Concept

User

User（用户），操作AWS资源的最直观，也是最终的载体。

我们注册AWS用的账户也叫根账户，具有AWS所有的访问权限，AWS建议日常使用不要使用根账户来操作。而是单独在IAM控制台中创建User。

一般企业在自己的内部系统中都有自己的一套用户系统，AWS提供了AssumeRole和Federation来将外部账户和AWS的资源结合。在企业内部账户登录后，在登录AWS使用AssumeRole或者Foderation认证通过后，AWS会给予一个临时token，相应的创建一个临时账户，可以操作许可的AWS资源。
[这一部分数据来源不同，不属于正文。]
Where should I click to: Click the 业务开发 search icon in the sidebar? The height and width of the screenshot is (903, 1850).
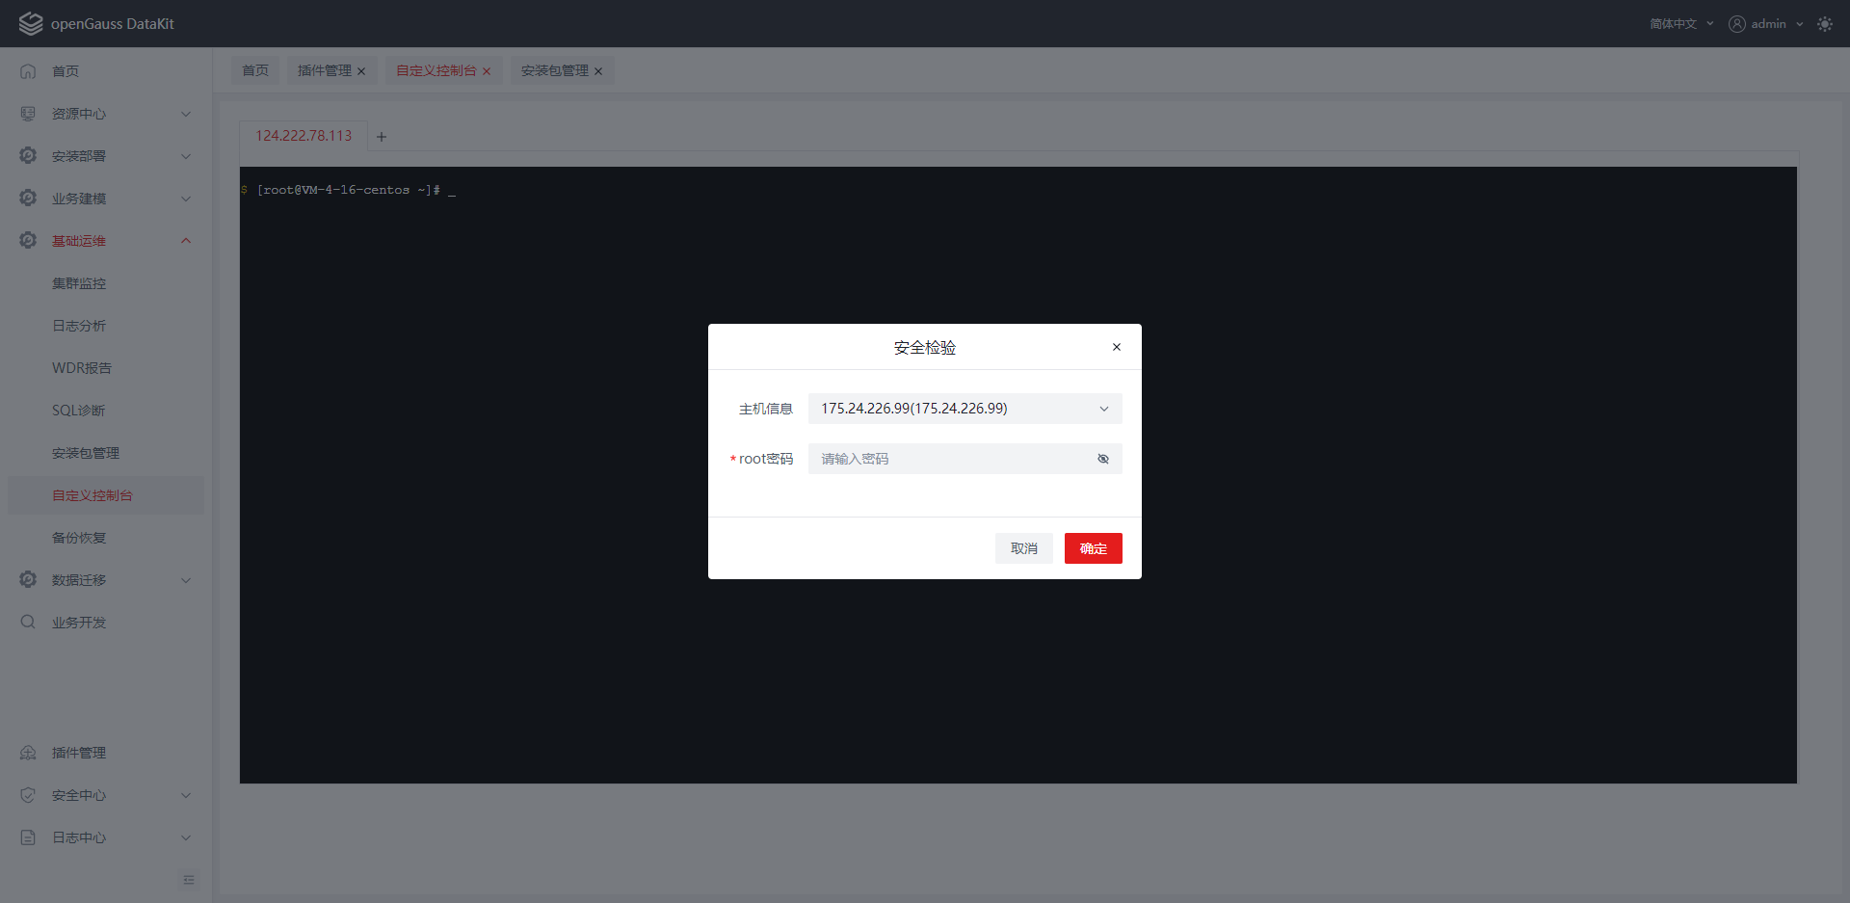coord(28,623)
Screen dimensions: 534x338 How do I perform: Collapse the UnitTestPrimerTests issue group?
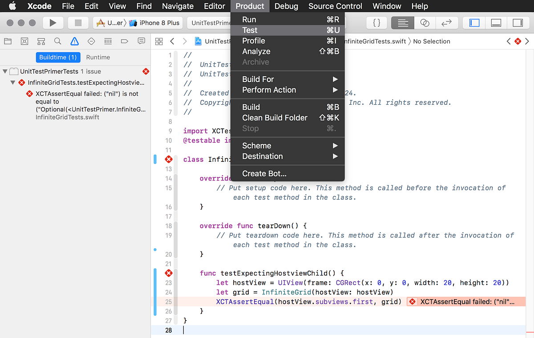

User可以访问IAM设置的别名地址登录控制台（格式为https://[别名].signin.aws.amazon.com/console）,注意登录的账户需要有控制台访问权限。

Group

Group(组)，可以将用户分组，也可以定义组策略（Policies）。

Role

Role（角色），可以绑定一系列的策略(Policies)，常用来定义第三方登录(比如上面提到的公司账户)账户的AWS操作权限，或者接入应用对AWS的操作权限。和组不同，Role并不能添加已有的用户。

Policies

Policies（策略），定义对AWS操作权限的描述，AWS其实已经有了很多內建策略，如果我们并不需要那么细粒度的权限把控，其实并不需要我们自己定义。不过如果我们需要自己写策略的话，其实AWS为我们准备了策略生成器，大部分工作是可以通过表单选择完成。

策略生成器

Identity Provider

Identity Provider（身份提供商），如果需要外部提供商登录，比如常见的比如Google， FaceBook这类的，就需要添加Identity Provider并配置相关选项，在两者间建立互信机制。AWS支持OpenID和SAML联合登录。

配置AWS Cli

创建IAM用户时会给予你一份证书，包含Access Key ID和Secret Access Key

生成证书

当你AWS CLI安装完成后，需要运行aws configure配置CLI：

➜  ~ aws configure
AWS Access Key ID:      # IAM的Access Key ID
AWS Secret Access Key:  # IAM的Secret Access Key
Default region name:    # 默认操作Region的名称（具体参考http://docs.aws.amazon.com/zh_cn/general/latest/gr/rande.html)
Default output:         # 输出格式json/text/table

配置OK后就可以使用Cli操作许可的AWS资源。